In both the news release about the study that was released on Thursday and the Op/Ed piece by Professor Krosnick the day before in the New York Times, the Professor analyzes other studies by CNN, Gallop and Pew that have, on the surface, shown greater public doubt on global warming.  Professor Krosnick demonstrates that these studies asked indirect or confusing questions.  For example, Gallup asked “Thinking about what is said in the news, in your view, is the seriousness of global warming generally exaggerated, generally correct or is it generally underestimated?,” which is a question about media reporting not about beliefs in global warming.

How did reporting on this study fare in the news media?  If we count the release of the study as the day the Times article appeared, then on the second day the survey had 22 hits on Goggle News and the third day (today) had 37 hits.  If we count the distribution of the news release as the first day of the announcement, then the second day’s total was 37.

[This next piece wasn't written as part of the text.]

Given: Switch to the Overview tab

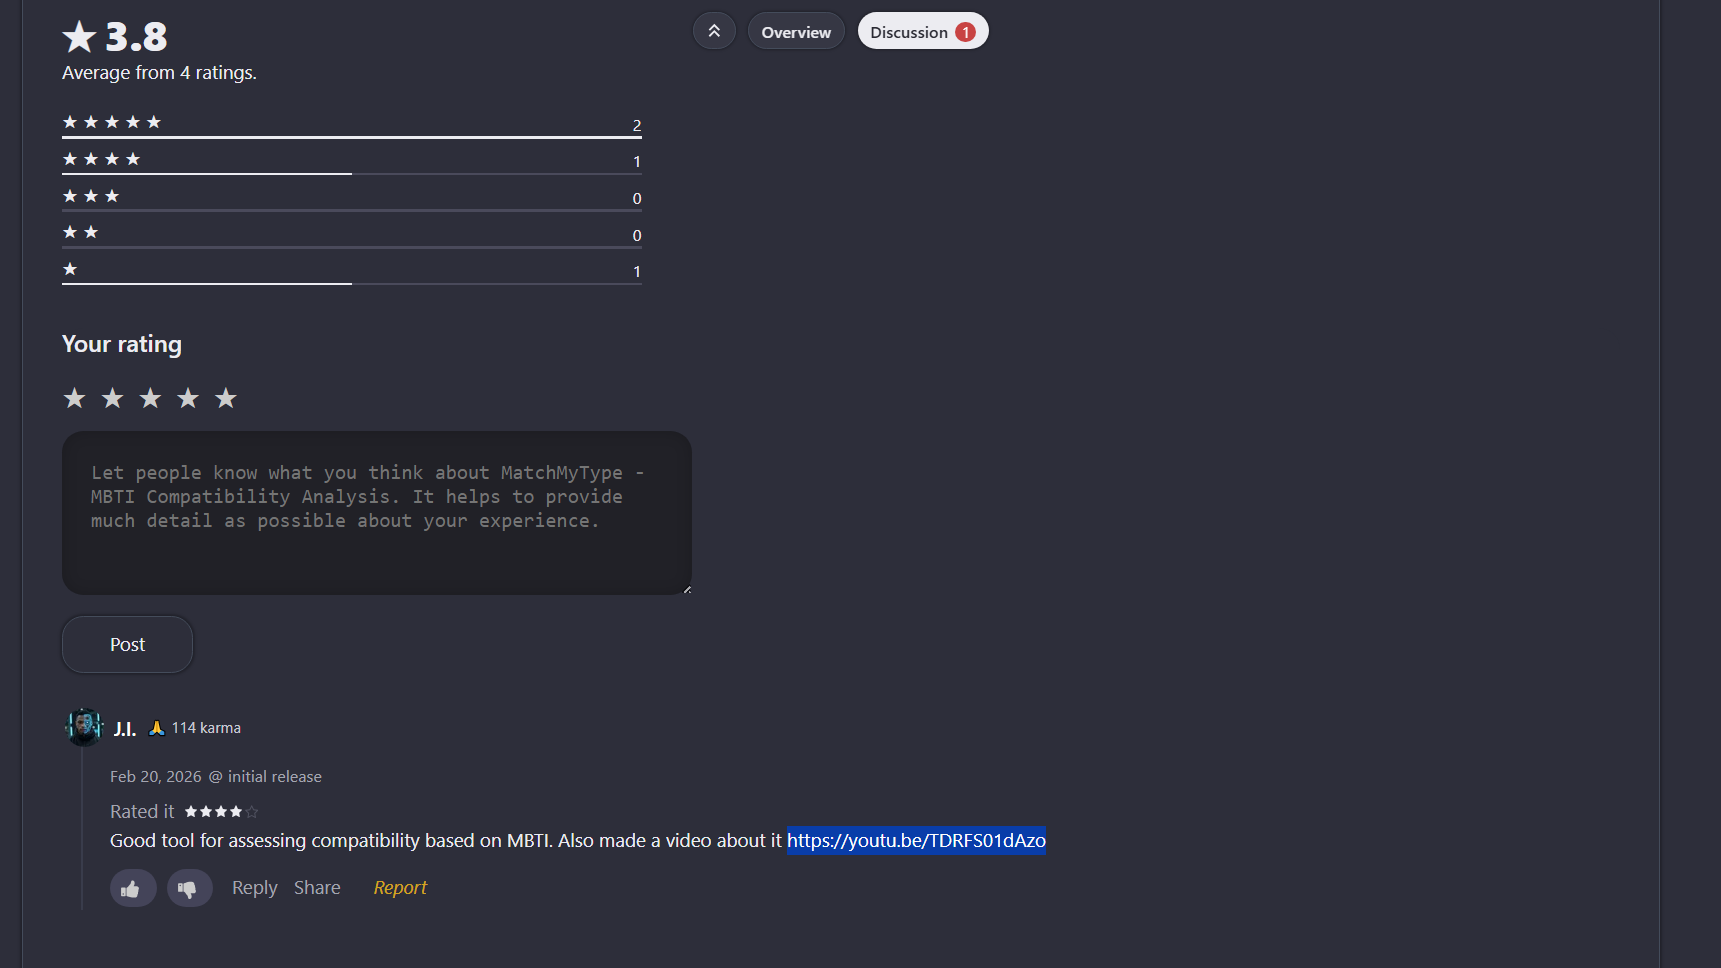Looking at the screenshot, I should click(x=796, y=32).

Let’s compare this coverage to the release of the George Mason University study that 50% of TV weather personalities don’t believe global warming.  You know, TV weather personalities, half of whom have never studied weather, the other half of whom are meteorologists who are not required to study climatology.  I’ve talked about this survey twice before, on March 30, 2010 and two days later.  This survey had second day Google News totals of 96 and third day totals of 108.   The news media actually perverted the goals of the study, which were to measure a barrier to communicating to the public effectively about global warming issues.

So depending on how you jigger the numbers, the news media have given from 259% to 290% more coverage to the misunderstood survey from the much smaller and lower ranked George Mason than it has given to the clear and precise survey by the much more prestigious Stanford University.  No offense to George Mason, but facts are facts.

Why do the news media persist in overplaying the statements of disbelievers in global warming and underplaying the statements of proponents?  Why is it even an issue?  Global warming is a fact.  The real issue is what countries, businesses and each of us individually is going to do about it. 

Some might say that my Google News results are skewered by the large right-wing news media led by Rush, Sean and Glen, but even if you remove these wing-nuts from the numbers, there still seems to be extensive coverage of “if it exists” in what is considered the “mainstream” news media.  Moreover, when you consider the small number of media owners nowadays and the way the main stream media cover the right-wing media as a story in and of itself, I’m beginning to believe that it may no longer be accurate to make a distinction between right-wing and mainstream media.

By keeping up the discussion on whether global warming exists, the news media slow down consideration of how to respond.  I’m sure many readers will remember how long the cigarette industry tried to stonewall the undeniable proofs that smoking or chewing tobacco products causes cancer.  I don’t remember the news media being quite so accommodating to the tobacco industry once the facts were in.  But then again, as much as the tobacco companies advertised and lobbied, the oil companies, electrical utilities and large manufacturing, metal extraction and chemical industries do more.